(Data from a pointing dataset)
<<<<

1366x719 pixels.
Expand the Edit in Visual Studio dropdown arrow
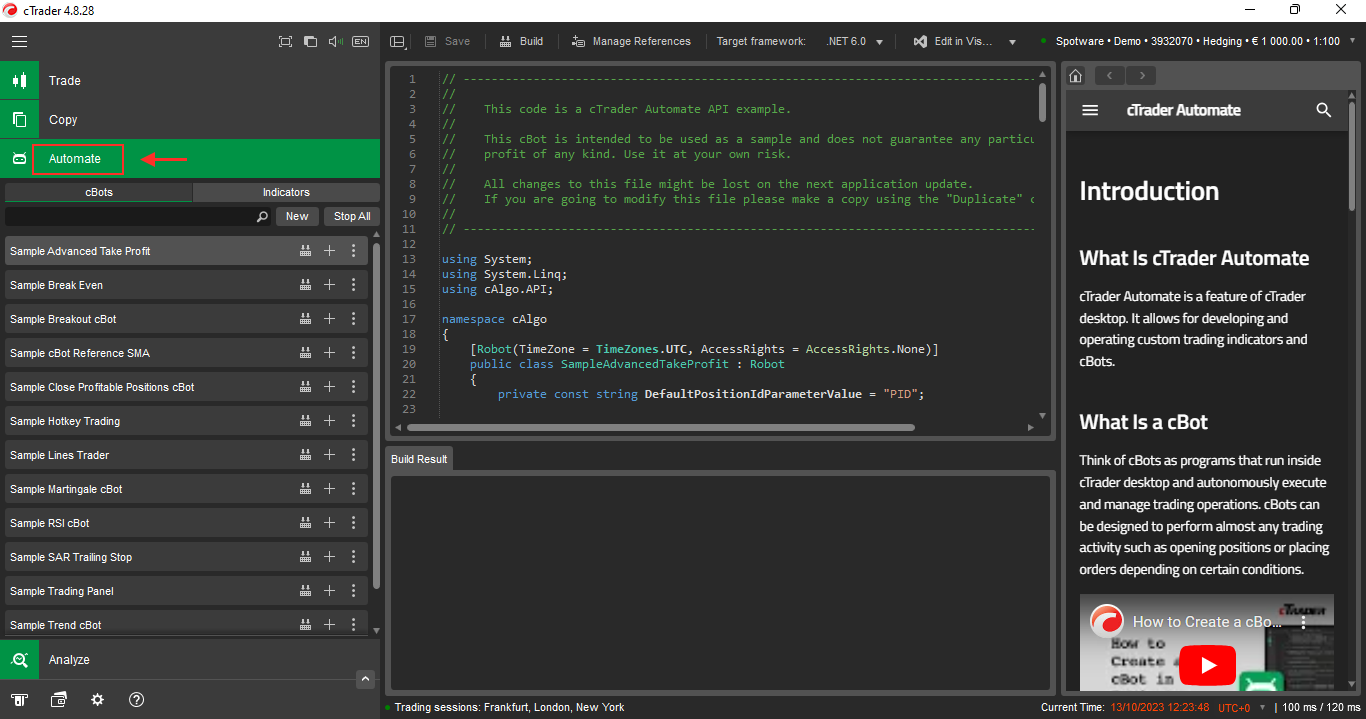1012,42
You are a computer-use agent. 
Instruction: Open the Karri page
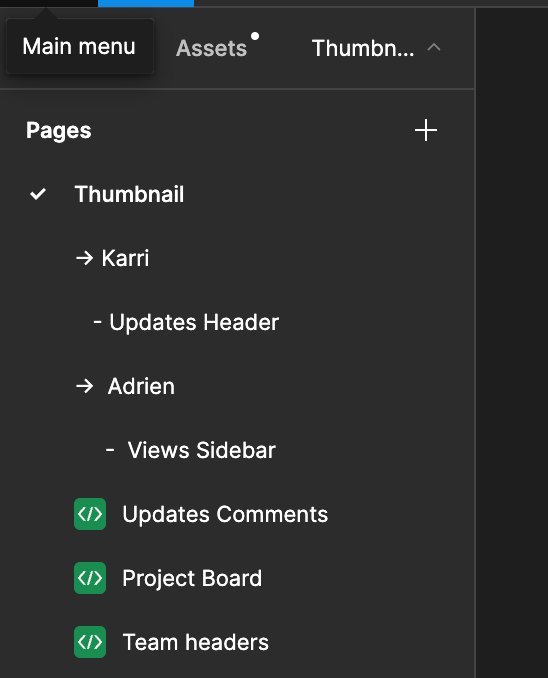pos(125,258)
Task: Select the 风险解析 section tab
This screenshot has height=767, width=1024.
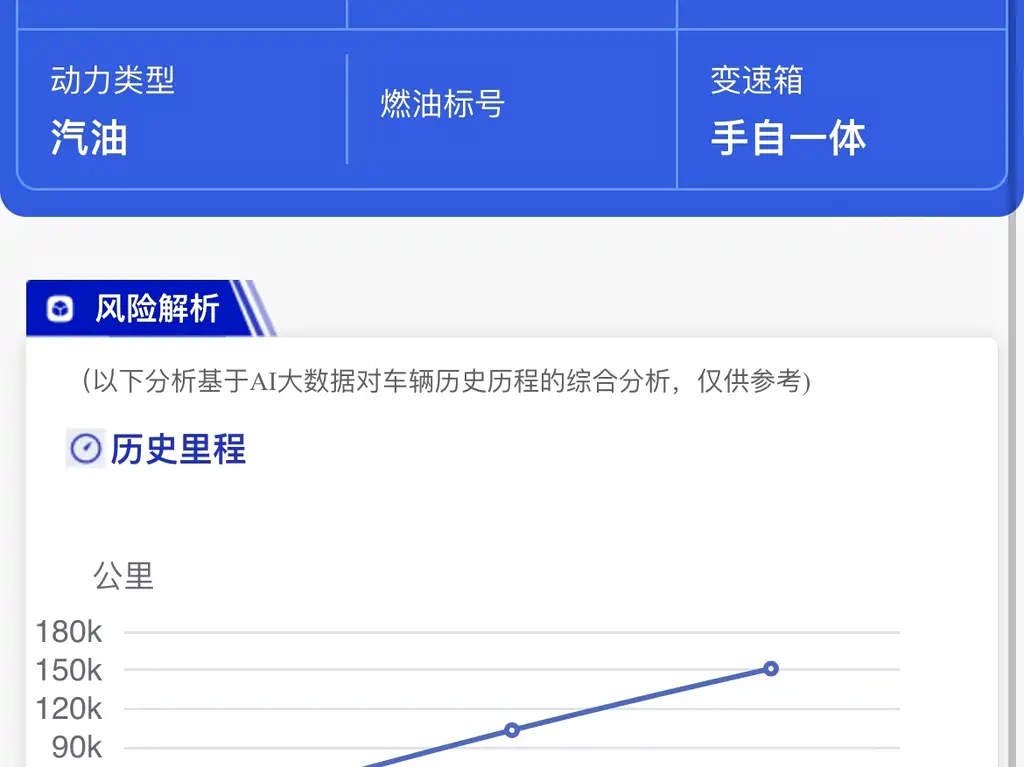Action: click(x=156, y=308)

>>>>
<<<<

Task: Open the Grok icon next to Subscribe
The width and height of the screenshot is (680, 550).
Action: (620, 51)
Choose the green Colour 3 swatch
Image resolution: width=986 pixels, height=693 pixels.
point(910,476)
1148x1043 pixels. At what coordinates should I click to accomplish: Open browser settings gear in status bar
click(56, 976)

>>>>

Render the data from the line containing "1148x1043 pixels. At" through the line containing "click(56, 976)" as a Markdown table with the columns Row and Data line, skipping any blank lines.

__Reply to the exercise__
| Row | Data line |
|---|---|
| 1 | 1148x1043 pixels. At what coordinates should I click to accomplish: Open browser settings gear in status bar |
| 2 | click(56, 976) |